There were four sequels which were spawned by Air Bud over a period of seven years and there is also a movie in production (“Air Buddies”) in which Buddy finally gets his ‘voice’! By the time the fourth film was made in 2002 – entitled “Air Bud: Seventh Inning Fetch” – Kevin had outgrown his ‘kiddie’ image and his character Josh had gone to college, so he was not even considered for a role in “Air Bud: Spikes Back” in 2003. The sequels were obviously borne out of the box office success of the first film as “Air Bud” grossed over $25 million in the first six months after it’s release in August 1997.
“Air Bud” was a typical children’s flick which revolved around a 12 year old boy who had moved into a new town in Washington and forged a friendship with a stray dog. Their love of basketball and the dog’s ‘ability’ in the sport cements their friendship, but they are dogged by the animal’s former owner who seeks to cash in on the newly found celebrity status of the dog.
One sad postnote to the first “Air Bud” film was that Buddy the dog died of cancer just over a year after the movie was completed.
Kevin’s next job was another stay-at-home project, with filming also taking place in British Columbia. “A Call To Remember” had Kevin as Ben Tobias, the youngest son (David Lascher was the older son) of two holocaust survivors and the family relationships as they tried to rebuild their lives following their horrific past. His performance as Ben Tobias earned Kevin his third Young Artist Award nomination in his last three films as Best Performance in a TV movie or feature film. The other nominations were for his work in “Rose Hill” and “Air Bud” and he actually won the award for his performance as Josh Framm.
“A Call To Remember” had an ensemble of young Canadian actors in the cast. Christian Tessier, Bill Switzer, Neil Denis, Ben Eberhard and Kevin McNulty all had parts in the movie.
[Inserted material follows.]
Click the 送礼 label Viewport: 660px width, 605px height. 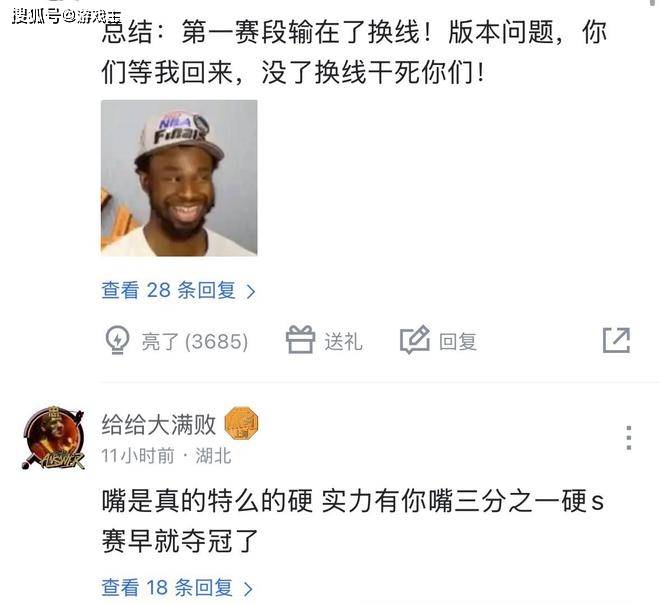343,341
“Air Bud” and “A Call To Remember” were both released in August 1997, so it is unclear which movie was filmed first.
Another Canadian venture (what else!) in 1998 had Kevin Zegers in another starring role and with a plot reminiscent of “Air Bud”. The film was called “Nico The Unicorn” and dealt with a young boy (Kevin’s Billy Hastings) who moves to a new town after a car crash which killed his father and left him with a permanent disability, i.e. a shattered leg. Young Billy visits a circus and take possession of a neglected horse which soon gives birth to – a unicorn! The unicorn (naturally) has magic powers and the lives of Billy and his mother subsequently take a turn for the better as a result.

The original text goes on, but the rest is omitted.